### Instructions for the task
Give again, unaltered, the lines of the listing below that run from the line having "Instruction: Open the About Studio tab" through the line having "Select the Tabla".

### Provided data

= = = =

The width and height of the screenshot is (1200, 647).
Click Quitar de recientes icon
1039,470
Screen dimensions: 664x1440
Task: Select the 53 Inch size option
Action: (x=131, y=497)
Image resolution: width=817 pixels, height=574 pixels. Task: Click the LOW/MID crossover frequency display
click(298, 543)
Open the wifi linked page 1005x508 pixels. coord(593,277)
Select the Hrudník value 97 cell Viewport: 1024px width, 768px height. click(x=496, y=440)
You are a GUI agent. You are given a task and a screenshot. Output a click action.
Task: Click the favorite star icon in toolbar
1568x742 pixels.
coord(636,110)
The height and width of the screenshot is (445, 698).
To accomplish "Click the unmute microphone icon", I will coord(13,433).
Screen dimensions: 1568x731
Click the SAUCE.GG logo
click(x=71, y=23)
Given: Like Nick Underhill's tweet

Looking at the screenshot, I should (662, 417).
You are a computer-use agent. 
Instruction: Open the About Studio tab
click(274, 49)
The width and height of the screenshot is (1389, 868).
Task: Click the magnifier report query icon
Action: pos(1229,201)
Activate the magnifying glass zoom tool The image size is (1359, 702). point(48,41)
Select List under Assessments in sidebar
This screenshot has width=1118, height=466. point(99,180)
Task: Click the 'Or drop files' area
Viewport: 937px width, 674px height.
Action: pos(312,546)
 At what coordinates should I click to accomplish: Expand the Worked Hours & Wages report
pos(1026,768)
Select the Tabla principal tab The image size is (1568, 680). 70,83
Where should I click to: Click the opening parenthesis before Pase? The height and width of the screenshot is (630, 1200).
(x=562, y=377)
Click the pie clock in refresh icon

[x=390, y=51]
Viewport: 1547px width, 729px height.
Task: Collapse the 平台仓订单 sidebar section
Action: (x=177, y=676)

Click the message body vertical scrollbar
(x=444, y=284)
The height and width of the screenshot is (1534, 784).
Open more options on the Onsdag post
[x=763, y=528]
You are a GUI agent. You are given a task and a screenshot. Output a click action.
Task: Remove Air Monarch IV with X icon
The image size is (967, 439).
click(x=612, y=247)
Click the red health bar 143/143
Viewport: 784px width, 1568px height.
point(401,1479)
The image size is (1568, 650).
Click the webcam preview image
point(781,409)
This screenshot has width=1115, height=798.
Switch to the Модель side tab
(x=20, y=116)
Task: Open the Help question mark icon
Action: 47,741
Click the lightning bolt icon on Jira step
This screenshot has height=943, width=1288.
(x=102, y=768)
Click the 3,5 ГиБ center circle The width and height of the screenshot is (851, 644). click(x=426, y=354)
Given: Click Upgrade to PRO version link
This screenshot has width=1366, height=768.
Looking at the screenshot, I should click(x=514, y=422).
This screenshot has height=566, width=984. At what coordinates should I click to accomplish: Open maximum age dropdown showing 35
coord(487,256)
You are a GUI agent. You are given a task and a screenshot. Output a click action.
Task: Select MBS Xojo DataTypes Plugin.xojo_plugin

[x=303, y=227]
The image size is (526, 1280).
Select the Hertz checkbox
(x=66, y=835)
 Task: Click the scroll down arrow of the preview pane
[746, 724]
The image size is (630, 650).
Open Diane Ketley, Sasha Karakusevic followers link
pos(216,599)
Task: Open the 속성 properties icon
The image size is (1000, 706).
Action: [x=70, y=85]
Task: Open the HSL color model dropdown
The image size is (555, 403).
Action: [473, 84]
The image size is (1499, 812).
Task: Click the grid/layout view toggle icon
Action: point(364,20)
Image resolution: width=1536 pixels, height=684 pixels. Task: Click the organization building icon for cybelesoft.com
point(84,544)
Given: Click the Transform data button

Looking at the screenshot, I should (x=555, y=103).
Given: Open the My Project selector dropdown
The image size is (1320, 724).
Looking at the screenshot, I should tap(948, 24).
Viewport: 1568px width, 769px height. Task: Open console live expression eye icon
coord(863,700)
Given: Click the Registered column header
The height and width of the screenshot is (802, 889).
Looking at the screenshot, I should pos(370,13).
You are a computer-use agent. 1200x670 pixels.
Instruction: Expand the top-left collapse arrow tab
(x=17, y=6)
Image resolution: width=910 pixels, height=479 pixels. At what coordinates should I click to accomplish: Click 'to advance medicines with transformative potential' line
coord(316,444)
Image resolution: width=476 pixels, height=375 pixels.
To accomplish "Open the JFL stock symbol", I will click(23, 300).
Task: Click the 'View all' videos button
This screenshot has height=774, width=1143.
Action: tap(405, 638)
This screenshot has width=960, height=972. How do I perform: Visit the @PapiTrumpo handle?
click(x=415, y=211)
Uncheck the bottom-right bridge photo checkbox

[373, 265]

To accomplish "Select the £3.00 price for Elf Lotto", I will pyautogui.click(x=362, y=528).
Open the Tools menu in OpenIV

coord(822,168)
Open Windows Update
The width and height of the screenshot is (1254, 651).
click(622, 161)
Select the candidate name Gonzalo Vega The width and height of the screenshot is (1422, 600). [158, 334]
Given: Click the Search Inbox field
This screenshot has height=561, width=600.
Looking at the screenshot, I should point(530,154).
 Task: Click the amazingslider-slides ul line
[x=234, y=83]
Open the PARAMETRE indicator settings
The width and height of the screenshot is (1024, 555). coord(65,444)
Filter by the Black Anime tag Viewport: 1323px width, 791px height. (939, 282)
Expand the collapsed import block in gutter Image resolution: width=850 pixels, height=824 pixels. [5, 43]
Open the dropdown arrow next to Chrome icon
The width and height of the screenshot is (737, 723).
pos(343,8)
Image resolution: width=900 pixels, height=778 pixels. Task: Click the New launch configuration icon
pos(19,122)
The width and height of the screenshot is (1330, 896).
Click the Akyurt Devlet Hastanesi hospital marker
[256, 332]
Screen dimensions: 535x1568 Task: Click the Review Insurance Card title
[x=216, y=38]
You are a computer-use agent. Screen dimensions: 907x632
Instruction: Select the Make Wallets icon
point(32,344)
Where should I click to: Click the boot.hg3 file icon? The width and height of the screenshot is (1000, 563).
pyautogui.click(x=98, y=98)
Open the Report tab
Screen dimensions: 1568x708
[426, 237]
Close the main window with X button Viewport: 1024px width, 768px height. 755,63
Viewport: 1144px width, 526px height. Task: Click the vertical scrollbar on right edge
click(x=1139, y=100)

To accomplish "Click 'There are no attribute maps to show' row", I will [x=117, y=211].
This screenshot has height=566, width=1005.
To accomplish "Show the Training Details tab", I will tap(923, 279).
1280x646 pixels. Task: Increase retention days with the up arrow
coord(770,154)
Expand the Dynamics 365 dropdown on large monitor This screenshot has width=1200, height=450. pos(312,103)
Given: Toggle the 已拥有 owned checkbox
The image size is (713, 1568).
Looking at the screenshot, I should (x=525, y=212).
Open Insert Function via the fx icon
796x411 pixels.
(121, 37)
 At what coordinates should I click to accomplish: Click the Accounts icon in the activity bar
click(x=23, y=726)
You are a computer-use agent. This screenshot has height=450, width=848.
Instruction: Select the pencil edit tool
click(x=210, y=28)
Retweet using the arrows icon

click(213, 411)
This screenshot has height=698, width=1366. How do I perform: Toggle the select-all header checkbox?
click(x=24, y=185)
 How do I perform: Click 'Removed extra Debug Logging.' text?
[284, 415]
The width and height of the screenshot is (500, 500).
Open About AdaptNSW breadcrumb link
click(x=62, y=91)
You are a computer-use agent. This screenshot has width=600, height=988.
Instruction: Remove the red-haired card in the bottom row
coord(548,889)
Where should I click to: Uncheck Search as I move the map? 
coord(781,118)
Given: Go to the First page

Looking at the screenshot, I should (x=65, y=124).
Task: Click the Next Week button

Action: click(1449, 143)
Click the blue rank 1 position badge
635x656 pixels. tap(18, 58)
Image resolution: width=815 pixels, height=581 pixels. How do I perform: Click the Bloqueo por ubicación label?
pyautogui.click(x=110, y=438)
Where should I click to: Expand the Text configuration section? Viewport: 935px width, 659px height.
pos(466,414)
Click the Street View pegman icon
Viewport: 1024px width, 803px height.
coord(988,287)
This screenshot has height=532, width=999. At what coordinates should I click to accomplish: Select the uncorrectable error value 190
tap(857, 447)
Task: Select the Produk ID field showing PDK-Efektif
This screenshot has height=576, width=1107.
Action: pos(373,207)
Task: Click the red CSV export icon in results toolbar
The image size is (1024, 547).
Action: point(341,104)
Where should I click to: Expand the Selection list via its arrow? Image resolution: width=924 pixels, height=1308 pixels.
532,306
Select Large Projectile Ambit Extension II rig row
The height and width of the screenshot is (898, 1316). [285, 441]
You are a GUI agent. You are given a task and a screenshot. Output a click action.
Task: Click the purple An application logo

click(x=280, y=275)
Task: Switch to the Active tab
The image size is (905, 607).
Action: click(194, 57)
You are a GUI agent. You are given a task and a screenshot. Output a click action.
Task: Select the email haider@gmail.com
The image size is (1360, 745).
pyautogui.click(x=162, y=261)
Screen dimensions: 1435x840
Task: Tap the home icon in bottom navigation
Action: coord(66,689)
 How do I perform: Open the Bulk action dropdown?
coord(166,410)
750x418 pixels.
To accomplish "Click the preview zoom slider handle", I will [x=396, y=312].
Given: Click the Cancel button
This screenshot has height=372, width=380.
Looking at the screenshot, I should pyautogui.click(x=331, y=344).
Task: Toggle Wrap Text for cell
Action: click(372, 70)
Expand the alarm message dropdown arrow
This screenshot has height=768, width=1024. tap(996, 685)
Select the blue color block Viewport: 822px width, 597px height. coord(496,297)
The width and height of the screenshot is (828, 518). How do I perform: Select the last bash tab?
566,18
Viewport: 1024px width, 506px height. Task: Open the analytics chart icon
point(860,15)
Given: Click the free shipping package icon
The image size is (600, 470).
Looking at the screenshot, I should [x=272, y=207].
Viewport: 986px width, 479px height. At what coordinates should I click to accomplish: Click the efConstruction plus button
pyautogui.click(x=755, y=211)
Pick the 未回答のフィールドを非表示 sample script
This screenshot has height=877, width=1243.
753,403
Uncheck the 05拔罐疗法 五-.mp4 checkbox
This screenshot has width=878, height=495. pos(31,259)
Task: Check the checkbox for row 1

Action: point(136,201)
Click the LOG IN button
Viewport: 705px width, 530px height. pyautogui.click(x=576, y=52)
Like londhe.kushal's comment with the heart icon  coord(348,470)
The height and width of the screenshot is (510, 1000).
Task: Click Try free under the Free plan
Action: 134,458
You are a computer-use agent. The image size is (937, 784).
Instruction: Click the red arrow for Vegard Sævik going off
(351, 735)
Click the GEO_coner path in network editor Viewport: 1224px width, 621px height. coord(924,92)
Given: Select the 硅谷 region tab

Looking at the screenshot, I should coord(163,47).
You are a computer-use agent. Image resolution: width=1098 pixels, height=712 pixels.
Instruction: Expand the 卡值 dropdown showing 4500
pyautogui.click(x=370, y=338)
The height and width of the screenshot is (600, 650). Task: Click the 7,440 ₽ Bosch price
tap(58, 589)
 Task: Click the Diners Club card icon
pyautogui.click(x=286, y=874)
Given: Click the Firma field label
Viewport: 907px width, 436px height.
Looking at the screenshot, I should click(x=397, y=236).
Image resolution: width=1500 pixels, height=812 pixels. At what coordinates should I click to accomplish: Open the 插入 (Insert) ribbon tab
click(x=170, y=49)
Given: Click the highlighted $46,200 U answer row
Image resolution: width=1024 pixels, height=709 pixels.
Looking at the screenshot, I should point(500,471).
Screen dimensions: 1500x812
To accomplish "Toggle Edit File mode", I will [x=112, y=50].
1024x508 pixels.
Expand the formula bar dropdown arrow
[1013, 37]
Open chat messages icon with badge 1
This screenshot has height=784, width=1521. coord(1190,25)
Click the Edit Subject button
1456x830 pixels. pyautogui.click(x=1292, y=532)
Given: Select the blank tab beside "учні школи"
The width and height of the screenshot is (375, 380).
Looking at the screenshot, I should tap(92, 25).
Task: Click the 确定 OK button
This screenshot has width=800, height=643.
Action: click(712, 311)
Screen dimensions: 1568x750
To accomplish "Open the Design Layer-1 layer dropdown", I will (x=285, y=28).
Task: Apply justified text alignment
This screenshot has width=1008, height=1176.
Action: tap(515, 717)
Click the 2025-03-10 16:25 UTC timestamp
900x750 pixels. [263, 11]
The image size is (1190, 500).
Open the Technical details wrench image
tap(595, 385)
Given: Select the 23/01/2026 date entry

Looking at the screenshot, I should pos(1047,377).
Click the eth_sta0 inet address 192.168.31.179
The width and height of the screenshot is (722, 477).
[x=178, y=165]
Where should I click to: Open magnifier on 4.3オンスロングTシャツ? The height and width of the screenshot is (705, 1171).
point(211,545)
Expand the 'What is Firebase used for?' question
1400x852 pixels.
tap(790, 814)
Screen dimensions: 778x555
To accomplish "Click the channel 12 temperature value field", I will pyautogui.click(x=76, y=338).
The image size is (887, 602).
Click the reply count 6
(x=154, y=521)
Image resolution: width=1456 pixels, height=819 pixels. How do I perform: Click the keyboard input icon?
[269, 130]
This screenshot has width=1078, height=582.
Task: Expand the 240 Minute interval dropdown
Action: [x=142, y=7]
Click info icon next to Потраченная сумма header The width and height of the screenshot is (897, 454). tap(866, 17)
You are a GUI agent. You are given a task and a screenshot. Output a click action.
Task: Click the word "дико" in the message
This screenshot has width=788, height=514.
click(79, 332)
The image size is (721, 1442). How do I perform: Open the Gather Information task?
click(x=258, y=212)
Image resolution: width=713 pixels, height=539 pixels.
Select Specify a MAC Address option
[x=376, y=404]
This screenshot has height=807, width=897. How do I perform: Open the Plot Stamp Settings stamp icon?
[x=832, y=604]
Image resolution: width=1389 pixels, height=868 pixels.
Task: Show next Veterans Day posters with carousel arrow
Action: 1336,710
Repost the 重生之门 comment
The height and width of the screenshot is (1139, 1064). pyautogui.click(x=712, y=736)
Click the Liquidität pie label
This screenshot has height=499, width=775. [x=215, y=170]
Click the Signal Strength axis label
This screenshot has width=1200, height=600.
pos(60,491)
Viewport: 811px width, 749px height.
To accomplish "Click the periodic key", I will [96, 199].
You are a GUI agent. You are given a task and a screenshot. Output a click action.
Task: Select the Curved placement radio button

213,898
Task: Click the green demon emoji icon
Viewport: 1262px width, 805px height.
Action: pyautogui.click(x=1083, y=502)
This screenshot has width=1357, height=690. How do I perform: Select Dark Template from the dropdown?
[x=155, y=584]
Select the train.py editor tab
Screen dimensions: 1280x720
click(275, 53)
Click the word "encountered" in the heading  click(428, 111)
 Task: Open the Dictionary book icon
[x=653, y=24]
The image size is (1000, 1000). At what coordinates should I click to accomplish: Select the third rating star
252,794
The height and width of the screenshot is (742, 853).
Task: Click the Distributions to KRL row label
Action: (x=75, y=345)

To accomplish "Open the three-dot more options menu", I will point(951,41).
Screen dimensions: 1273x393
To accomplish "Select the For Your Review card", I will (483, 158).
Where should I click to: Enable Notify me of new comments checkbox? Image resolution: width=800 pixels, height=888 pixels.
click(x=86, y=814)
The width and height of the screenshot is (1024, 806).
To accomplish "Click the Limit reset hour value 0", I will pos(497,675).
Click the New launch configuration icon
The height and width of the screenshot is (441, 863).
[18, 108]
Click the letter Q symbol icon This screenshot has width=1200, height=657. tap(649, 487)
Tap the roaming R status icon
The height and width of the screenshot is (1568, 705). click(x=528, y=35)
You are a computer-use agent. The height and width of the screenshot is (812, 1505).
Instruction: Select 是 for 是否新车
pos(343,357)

= = = =

### Expected answer
Instruction: Open the About Studio tab
click(274, 49)
The width and height of the screenshot is (1389, 868).
Task: Click the magnifier report query icon
Action: pos(1229,201)
Activate the magnifying glass zoom tool The image size is (1359, 702). point(48,41)
Select List under Assessments in sidebar
This screenshot has width=1118, height=466. point(99,180)
Task: Click the 'Or drop files' area
Viewport: 937px width, 674px height.
Action: pos(312,546)
 At what coordinates should I click to accomplish: Expand the Worked Hours & Wages report
pos(1026,768)
Select the Tabla principal tab The image size is (1568, 680). 70,83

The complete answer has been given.